Maison de Julia Felix, Pompéi

Toutefois, l’histoire de la nature morte, telle qu’on la connaît depuis quelques siècles, se déroule parallèlement à celle de la peinture sur chevalet. L’expression hollandaise stilleven (nature immobile ou inanimée, « vie silencieuse »), commence à se répandre dans la seconde moitié du XVIIe siècle, ainsi que les emprunts équivalents anglais ou allemands, still life et Stilleben.

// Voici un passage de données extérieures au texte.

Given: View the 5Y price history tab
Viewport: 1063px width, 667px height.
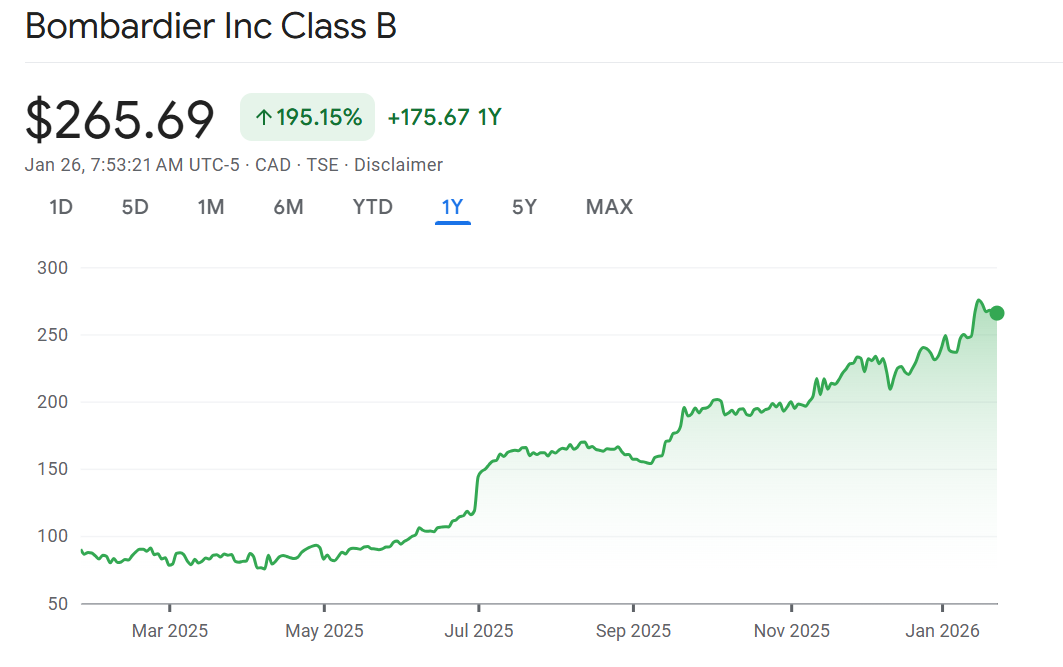Looking at the screenshot, I should [x=524, y=207].
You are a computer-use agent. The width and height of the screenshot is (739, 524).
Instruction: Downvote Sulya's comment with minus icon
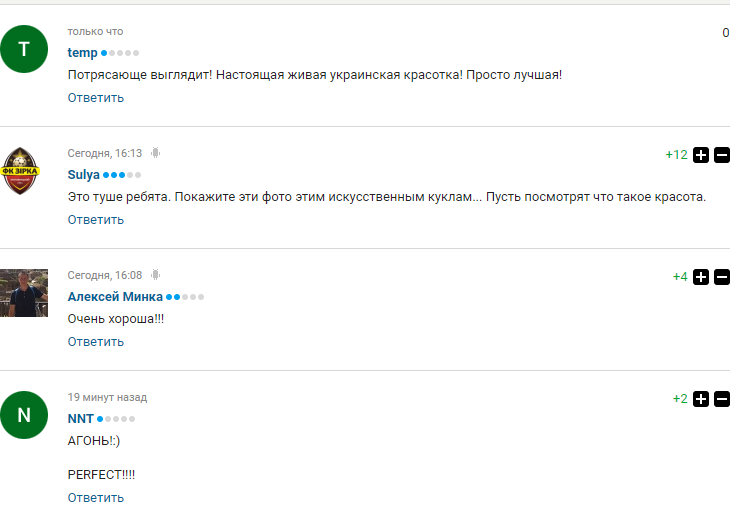722,155
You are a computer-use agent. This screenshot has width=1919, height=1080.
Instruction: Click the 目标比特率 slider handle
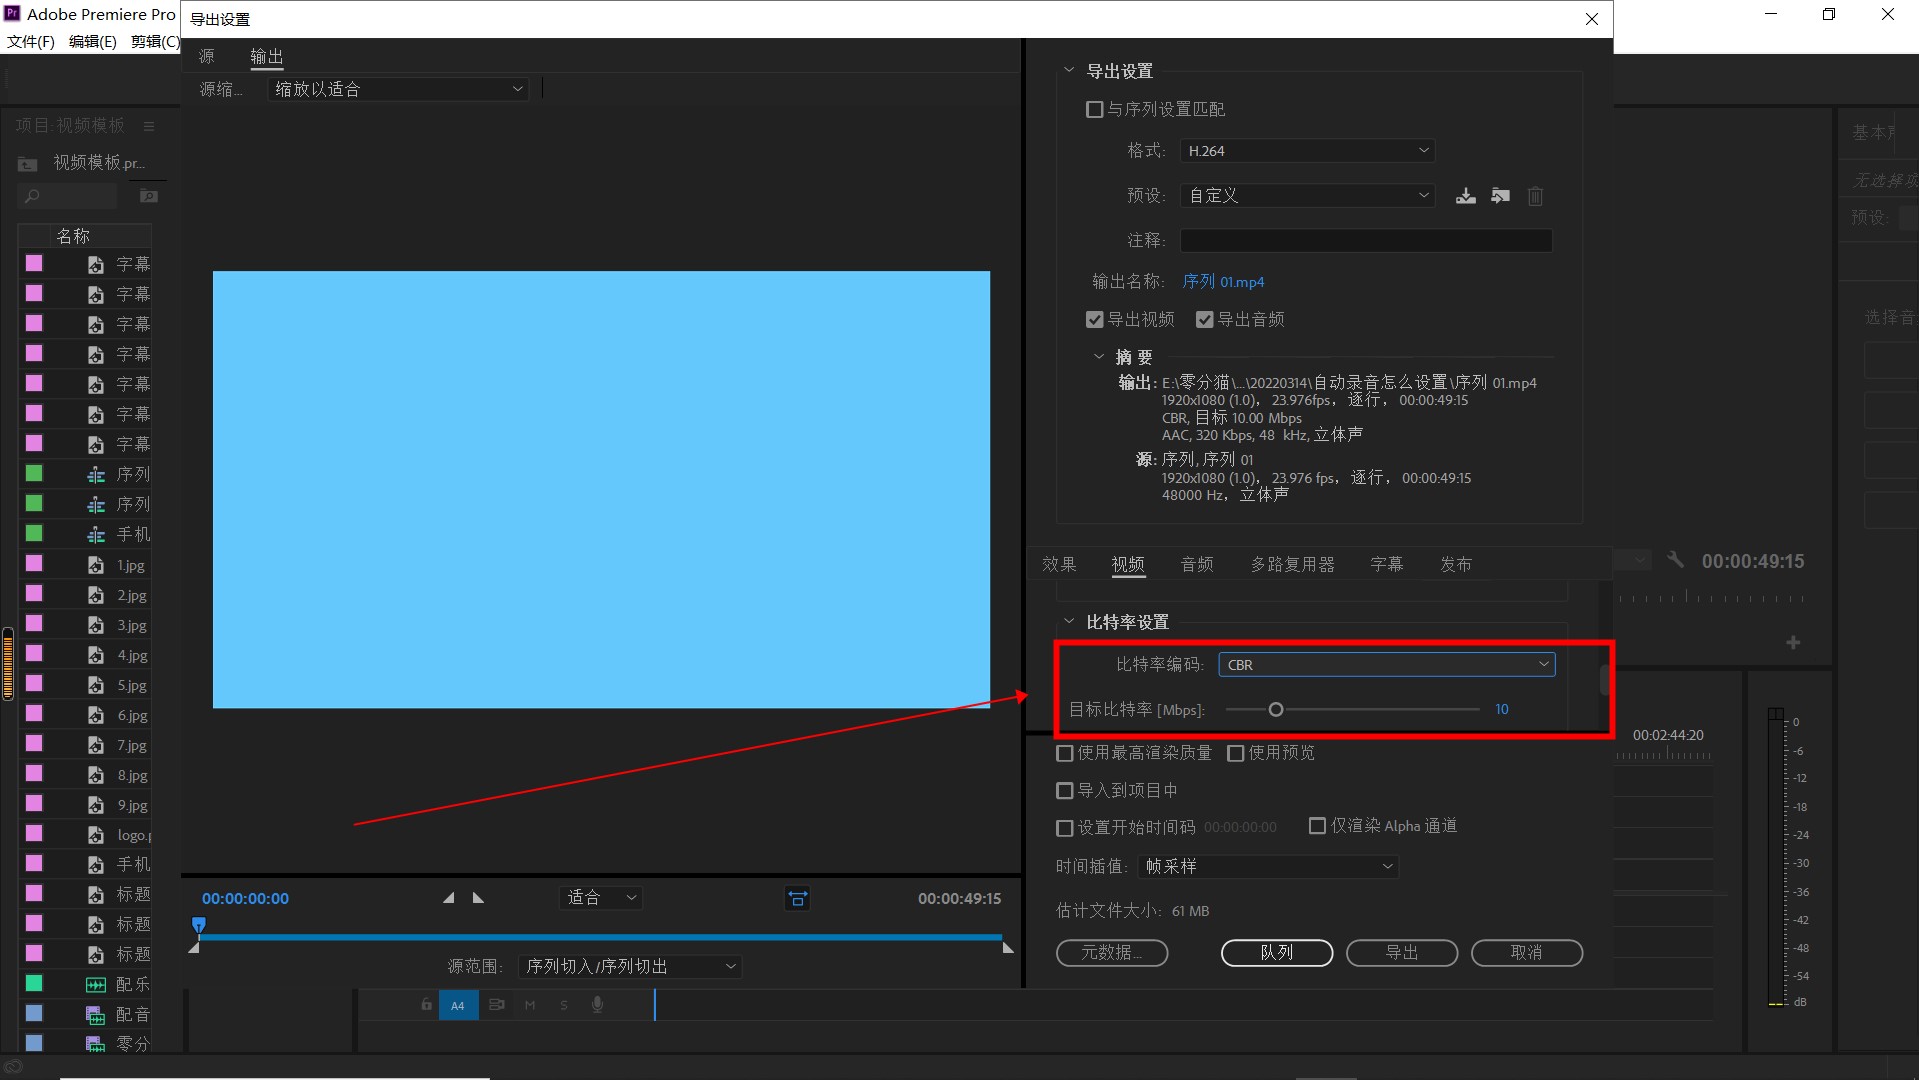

Auparavant, on désignait ces tableaux de différentes manières -« cose naturale », pour Vasari-, ou en décrivant le sujet ou sa symbolique –« vanitas », « choses sans mouvement ». La mode des natures mortes hollandaises au XVIIe siècle correspond à un moment de l’histoire des Pays-Bas, où les sujets religieux n’étaient plus d’actualité, car la fin de la domination espagnole et de la puissance catholique dans les Provinces-Unies avait signifié également la fin des commandes de l’Eglise aux peintres et l’intérêt de leur nouvelle clientèle s’était déplacé vers des sujets de la vie quotidienne, comme les scènes d’intérieur, les paysages et les portraits. Une peinture décorative, reflet d’un nouvel style de vie et de la curiosité envers des matières et produits luxueux, les fleurs exotiques ou les agrumes. La nature morte, c’est aussi la mise en scène des différentes étapes de la découverte du monde. On y trouve de la porcelaine chinoise, de l’ananas, du café et du chocolat…  En France, l’expression « nature morte » apparaît cependant seulement au XVIIIe siècle, dans le sillage de peintres comme Chardin –Diderot utilise le terme de « nature inanimée »- Bientôt, nature morte deviendra le mot spécifique pour désigner une représentation picturale de fleurs, légumes, fruits, vaisselle et instruments de cuisine, (en espagnol, d’ailleurs, le mot utilisé est bodegón, issu de bodega -cave à vins ou cellier-).
Au siècle suivant, les peintres impressionnistes offrent un renouveau au genre en explorant l’effet de la lumière sur les matières, les contrastes et affinités chromatiques. La nature morte reste un genre propre aux expérimentations, aux exercices de style, où la description d’une réalité brillante ou banale s’accompagne d’une symbolique aussi riche que mystérieuse.     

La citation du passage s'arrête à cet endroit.